Yuan Weakens Beyond 6.20 Per Dollar for First Time in 11 Months

China’s yuan slid below 6.20 per dollar for the first time since April as the central bank cut the currency’s fixing amid concern that rising financial risks will slow growth in the world’s second-largest economy.

The People’s Bank of China cut the reference rate 0.02 percent to 6.1351 against the greenback today, the weakest since Dec. 3. The PBOC said yesterday it’s not involved in dealing with risks from the collapse of Zhejiang Xingrun Real Estate Co., a closely held company with 3.5 billion yuan ($565 million) of debt. Yuan positions at Chinese financial institutions accumulated from foreign-exchange sales rose by 128.2 billion yuan in February, the smallest monthly increase since September.

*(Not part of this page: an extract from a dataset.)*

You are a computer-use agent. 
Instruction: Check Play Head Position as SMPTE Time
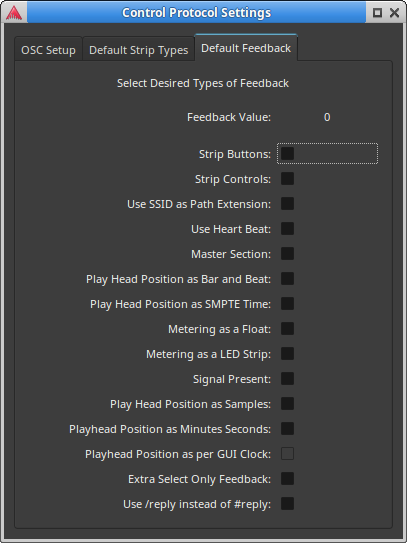[287, 304]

The yuan fell 0.07 percent to close at 6.1965 per dollar in Shanghai, China Foreign Exchange Trade System prices show. The currency touched 6.2040 earlier, the lowest since April 8, and has dropped almost 1 percent in four days. The spot rate was 1 percent weaker than the central bank’s fixing, within the 2 percent limit of a trading that was doubled this week.

“Near-term bias is still for yuan weakening and the fixing is grinding higher for” the dollar, said Irene Cheung, Singapore-based foreign-exchange strategist at Australia & New Zealand Banking Group Ltd. A wider band “opens more leeway” for the yuan to fall against the greenback, she said.

Key Level

The level of 6.20 per dollar is key as that’s where structured products will likely incur sizable losses to Chinese companies hedging against sustained yuan appreciation, Bank of America Merrill Lynch strategists Claudio Piron, Christy Tan and Albert Leung wrote in a March 16 report.

Direct trading between China’s yuan and New Zealand’s dollar started today, a move that will help reduce transaction costs as trade between the two nations grows. The PBOC set the yuan reference rate against the kiwi dollar at 5.2899, from which the Chinese currency is allowed to diverge a maximum 3 percent on either side.

Weaker growth in China and emerging markets has become the main concern among global investors, according to a survey of 970 market participants conducted by Barclays between March 7 and March 14. About 84 percent of the investors polled expect China won’t meet its official target of 7.5 percent economic growth this year, Barclays said.

In offshore trading, the yuan slipped 0.09 percent to 6.1873 per dollar in Hong Kong, according to data compiled by Bloomberg. The spot rate touched 6.1994, the weakest since April 9. Twelve-month non-deliverable forwards fell 0.12 percent to 6.2265 per dollar, trading at a 0.5 percent discount to the onshore spot rate.

One-month implied volatility, a gauge of expected moves in the exchange rate used to price options, rose 18 basis points, or 0.18 percentage point, to 2.49 percent, according to data compiled by Bloomberg.